Reproduce all of the data exactly.

-- Source data follows --

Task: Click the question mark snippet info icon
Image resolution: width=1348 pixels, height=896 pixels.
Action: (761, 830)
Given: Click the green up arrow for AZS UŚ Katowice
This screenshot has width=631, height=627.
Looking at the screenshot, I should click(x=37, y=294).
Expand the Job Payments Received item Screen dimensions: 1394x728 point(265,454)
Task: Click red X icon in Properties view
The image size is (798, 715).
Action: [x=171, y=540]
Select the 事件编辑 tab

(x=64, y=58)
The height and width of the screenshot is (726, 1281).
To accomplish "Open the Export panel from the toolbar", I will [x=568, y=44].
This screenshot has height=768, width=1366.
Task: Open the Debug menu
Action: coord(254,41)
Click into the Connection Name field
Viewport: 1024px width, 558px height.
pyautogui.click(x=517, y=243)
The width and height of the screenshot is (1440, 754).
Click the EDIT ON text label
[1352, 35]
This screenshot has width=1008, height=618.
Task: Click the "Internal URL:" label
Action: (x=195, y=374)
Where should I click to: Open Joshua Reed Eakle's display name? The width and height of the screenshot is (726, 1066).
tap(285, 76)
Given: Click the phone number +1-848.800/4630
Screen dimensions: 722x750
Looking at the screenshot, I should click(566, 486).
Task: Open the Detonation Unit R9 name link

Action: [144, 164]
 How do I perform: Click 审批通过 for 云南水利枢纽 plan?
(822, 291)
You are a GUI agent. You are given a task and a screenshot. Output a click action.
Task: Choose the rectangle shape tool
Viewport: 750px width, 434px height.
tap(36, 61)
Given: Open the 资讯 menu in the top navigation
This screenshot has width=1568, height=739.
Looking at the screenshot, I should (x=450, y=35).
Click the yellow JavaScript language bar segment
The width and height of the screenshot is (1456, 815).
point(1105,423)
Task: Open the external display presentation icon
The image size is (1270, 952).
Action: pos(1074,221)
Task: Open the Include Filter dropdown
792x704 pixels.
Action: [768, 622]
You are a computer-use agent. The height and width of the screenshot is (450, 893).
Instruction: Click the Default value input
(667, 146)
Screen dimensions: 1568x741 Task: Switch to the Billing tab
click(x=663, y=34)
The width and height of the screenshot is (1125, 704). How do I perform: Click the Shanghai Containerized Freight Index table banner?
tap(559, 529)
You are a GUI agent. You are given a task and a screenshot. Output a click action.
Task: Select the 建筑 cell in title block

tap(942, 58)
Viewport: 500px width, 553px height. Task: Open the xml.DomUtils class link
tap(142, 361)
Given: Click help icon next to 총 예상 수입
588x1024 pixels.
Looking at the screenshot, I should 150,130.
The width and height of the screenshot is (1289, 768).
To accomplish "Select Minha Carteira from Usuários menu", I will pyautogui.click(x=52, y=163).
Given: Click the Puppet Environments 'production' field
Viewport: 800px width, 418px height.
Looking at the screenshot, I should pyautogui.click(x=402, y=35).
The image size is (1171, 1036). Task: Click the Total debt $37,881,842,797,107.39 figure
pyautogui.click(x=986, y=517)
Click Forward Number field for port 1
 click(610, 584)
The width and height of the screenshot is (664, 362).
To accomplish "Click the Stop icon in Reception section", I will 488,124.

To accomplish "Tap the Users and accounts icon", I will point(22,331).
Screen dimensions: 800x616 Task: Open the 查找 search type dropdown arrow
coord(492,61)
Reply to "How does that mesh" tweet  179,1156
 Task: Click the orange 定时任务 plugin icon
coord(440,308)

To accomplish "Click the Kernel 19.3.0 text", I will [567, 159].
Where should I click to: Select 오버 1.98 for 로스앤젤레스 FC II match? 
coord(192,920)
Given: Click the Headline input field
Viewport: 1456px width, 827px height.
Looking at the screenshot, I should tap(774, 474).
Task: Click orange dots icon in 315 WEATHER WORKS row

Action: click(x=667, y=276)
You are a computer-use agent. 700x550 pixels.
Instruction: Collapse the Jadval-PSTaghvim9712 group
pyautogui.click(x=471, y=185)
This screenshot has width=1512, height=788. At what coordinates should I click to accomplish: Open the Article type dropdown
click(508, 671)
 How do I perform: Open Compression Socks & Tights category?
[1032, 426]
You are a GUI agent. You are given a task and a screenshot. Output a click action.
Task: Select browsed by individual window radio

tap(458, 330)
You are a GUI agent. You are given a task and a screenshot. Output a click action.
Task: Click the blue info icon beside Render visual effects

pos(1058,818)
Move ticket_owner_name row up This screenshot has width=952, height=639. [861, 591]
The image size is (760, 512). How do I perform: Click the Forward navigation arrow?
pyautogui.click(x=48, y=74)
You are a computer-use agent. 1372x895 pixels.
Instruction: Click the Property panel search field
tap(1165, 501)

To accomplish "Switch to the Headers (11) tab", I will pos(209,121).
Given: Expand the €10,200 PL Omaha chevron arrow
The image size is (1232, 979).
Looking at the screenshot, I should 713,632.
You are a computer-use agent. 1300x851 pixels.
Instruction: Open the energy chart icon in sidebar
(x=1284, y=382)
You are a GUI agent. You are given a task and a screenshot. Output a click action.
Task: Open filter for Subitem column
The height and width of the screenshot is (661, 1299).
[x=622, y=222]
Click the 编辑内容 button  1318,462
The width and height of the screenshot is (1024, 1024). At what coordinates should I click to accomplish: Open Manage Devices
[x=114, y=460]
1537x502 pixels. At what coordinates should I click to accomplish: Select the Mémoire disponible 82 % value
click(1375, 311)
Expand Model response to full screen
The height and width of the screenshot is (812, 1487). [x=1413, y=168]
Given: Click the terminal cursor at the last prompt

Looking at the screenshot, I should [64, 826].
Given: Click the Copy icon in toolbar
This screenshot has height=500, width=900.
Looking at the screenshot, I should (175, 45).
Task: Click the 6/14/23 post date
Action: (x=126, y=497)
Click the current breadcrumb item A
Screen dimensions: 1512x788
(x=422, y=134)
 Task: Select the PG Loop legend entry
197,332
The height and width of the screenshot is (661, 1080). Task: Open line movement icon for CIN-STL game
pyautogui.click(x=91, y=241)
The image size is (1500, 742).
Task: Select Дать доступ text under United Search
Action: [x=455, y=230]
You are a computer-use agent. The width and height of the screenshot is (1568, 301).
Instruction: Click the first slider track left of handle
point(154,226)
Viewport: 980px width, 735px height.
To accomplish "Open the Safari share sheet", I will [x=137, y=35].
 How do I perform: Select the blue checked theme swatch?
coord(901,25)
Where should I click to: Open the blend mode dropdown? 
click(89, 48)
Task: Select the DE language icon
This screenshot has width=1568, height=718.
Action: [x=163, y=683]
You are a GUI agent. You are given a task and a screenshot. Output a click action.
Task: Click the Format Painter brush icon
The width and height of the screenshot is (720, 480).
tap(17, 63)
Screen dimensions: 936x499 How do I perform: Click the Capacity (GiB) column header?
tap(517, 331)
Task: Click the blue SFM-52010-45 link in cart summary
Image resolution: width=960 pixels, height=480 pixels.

-- Source data concluded --

### Task output
Task: Click the question mark snippet info icon
Image resolution: width=1348 pixels, height=896 pixels.
Action: (761, 830)
Given: Click the green up arrow for AZS UŚ Katowice
This screenshot has width=631, height=627.
Looking at the screenshot, I should click(x=37, y=294).
Expand the Job Payments Received item Screen dimensions: 1394x728 point(265,454)
Task: Click red X icon in Properties view
The image size is (798, 715).
Action: [x=171, y=540]
Select the 事件编辑 tab

(x=64, y=58)
The height and width of the screenshot is (726, 1281).
To accomplish "Open the Export panel from the toolbar", I will [x=568, y=44].
This screenshot has height=768, width=1366.
Task: Open the Debug menu
Action: coord(254,41)
Click into the Connection Name field
Viewport: 1024px width, 558px height.
pyautogui.click(x=517, y=243)
The width and height of the screenshot is (1440, 754).
Click the EDIT ON text label
[1352, 35]
This screenshot has width=1008, height=618.
Task: Click the "Internal URL:" label
Action: (x=195, y=374)
Where should I click to: Open Joshua Reed Eakle's display name? The width and height of the screenshot is (726, 1066).
tap(285, 76)
Given: Click the phone number +1-848.800/4630
Screen dimensions: 722x750
Looking at the screenshot, I should click(566, 486).
Task: Open the Detonation Unit R9 name link

Action: [144, 164]
 How do I perform: Click 审批通过 for 云南水利枢纽 plan?
(822, 291)
You are a GUI agent. You are given a task and a screenshot. Output a click action.
Task: Choose the rectangle shape tool
Viewport: 750px width, 434px height.
tap(36, 61)
Given: Open the 资讯 menu in the top navigation
This screenshot has width=1568, height=739.
Looking at the screenshot, I should (x=450, y=35).
Click the yellow JavaScript language bar segment
The width and height of the screenshot is (1456, 815).
point(1105,423)
Task: Open the external display presentation icon
The image size is (1270, 952).
Action: pos(1074,221)
Task: Open the Include Filter dropdown
792x704 pixels.
Action: [768, 622]
You are a computer-use agent. The height and width of the screenshot is (450, 893).
Instruction: Click the Default value input
(667, 146)
Screen dimensions: 1568x741 Task: Switch to the Billing tab
click(x=663, y=34)
The width and height of the screenshot is (1125, 704). How do I perform: Click the Shanghai Containerized Freight Index table banner?
tap(559, 529)
You are a GUI agent. You are given a task and a screenshot. Output a click action.
Task: Select the 建筑 cell in title block

tap(942, 58)
Viewport: 500px width, 553px height. Task: Open the xml.DomUtils class link
tap(142, 361)
Given: Click help icon next to 총 예상 수입
588x1024 pixels.
Looking at the screenshot, I should 150,130.
The width and height of the screenshot is (1289, 768).
To accomplish "Select Minha Carteira from Usuários menu", I will pyautogui.click(x=52, y=163).
Given: Click the Puppet Environments 'production' field
Viewport: 800px width, 418px height.
Looking at the screenshot, I should pyautogui.click(x=402, y=35).
The image size is (1171, 1036). Task: Click the Total debt $37,881,842,797,107.39 figure
pyautogui.click(x=986, y=517)
Click Forward Number field for port 1
 click(610, 584)
The width and height of the screenshot is (664, 362).
To accomplish "Click the Stop icon in Reception section", I will 488,124.

To accomplish "Tap the Users and accounts icon", I will point(22,331).
Screen dimensions: 800x616 Task: Open the 查找 search type dropdown arrow
coord(492,61)
Reply to "How does that mesh" tweet  179,1156
 Task: Click the orange 定时任务 plugin icon
coord(440,308)

To accomplish "Click the Kernel 19.3.0 text", I will [567, 159].
Where should I click to: Select 오버 1.98 for 로스앤젤레스 FC II match? 
coord(192,920)
Given: Click the Headline input field
Viewport: 1456px width, 827px height.
Looking at the screenshot, I should tap(774, 474).
Task: Click orange dots icon in 315 WEATHER WORKS row

Action: click(x=667, y=276)
You are a computer-use agent. 700x550 pixels.
Instruction: Collapse the Jadval-PSTaghvim9712 group
pyautogui.click(x=471, y=185)
This screenshot has width=1512, height=788. At what coordinates should I click to accomplish: Open the Article type dropdown
click(508, 671)
 How do I perform: Open Compression Socks & Tights category?
[1032, 426]
You are a GUI agent. You are given a task and a screenshot. Output a click action.
Task: Select browsed by individual window radio

tap(458, 330)
You are a GUI agent. You are given a task and a screenshot. Output a click action.
Task: Click the blue info icon beside Render visual effects

pos(1058,818)
Move ticket_owner_name row up This screenshot has width=952, height=639. [861, 591]
The image size is (760, 512). How do I perform: Click the Forward navigation arrow?
pyautogui.click(x=48, y=74)
You are a computer-use agent. 1372x895 pixels.
Instruction: Click the Property panel search field
tap(1165, 501)

To accomplish "Switch to the Headers (11) tab", I will pos(209,121).
Given: Expand the €10,200 PL Omaha chevron arrow
The image size is (1232, 979).
Looking at the screenshot, I should 713,632.
You are a computer-use agent. 1300x851 pixels.
Instruction: Open the energy chart icon in sidebar
(x=1284, y=382)
You are a GUI agent. You are given a task and a screenshot. Output a click action.
Task: Open filter for Subitem column
The height and width of the screenshot is (661, 1299).
[x=622, y=222]
Click the 编辑内容 button  1318,462
The width and height of the screenshot is (1024, 1024). At what coordinates should I click to accomplish: Open Manage Devices
[x=114, y=460]
1537x502 pixels. At what coordinates should I click to accomplish: Select the Mémoire disponible 82 % value
click(1375, 311)
Expand Model response to full screen
The height and width of the screenshot is (812, 1487). [x=1413, y=168]
Given: Click the terminal cursor at the last prompt

Looking at the screenshot, I should [64, 826].
Given: Click the Copy icon in toolbar
This screenshot has height=500, width=900.
Looking at the screenshot, I should (175, 45).
Task: Click the 6/14/23 post date
Action: (x=126, y=497)
Click the current breadcrumb item A
Screen dimensions: 1512x788
(x=422, y=134)
 Task: Select the PG Loop legend entry
197,332
The height and width of the screenshot is (661, 1080). Task: Open line movement icon for CIN-STL game
pyautogui.click(x=91, y=241)
The image size is (1500, 742).
Task: Select Дать доступ text under United Search
Action: [x=455, y=230]
You are a computer-use agent. The width and height of the screenshot is (1568, 301).
Instruction: Click the first slider track left of handle
point(154,226)
Viewport: 980px width, 735px height.
To accomplish "Open the Safari share sheet", I will [x=137, y=35].
 How do I perform: Select the blue checked theme swatch?
coord(901,25)
Where should I click to: Open the blend mode dropdown? 
click(89, 48)
Task: Select the DE language icon
This screenshot has width=1568, height=718.
Action: [x=163, y=683]
You are a GUI agent. You are given a task and a screenshot. Output a click action.
Task: Click the Format Painter brush icon
The width and height of the screenshot is (720, 480).
tap(17, 63)
Screen dimensions: 936x499 How do I perform: Click the Capacity (GiB) column header?
tap(517, 331)
Task: Click the blue SFM-52010-45 link in cart summary
Image resolution: width=960 pixels, height=480 pixels.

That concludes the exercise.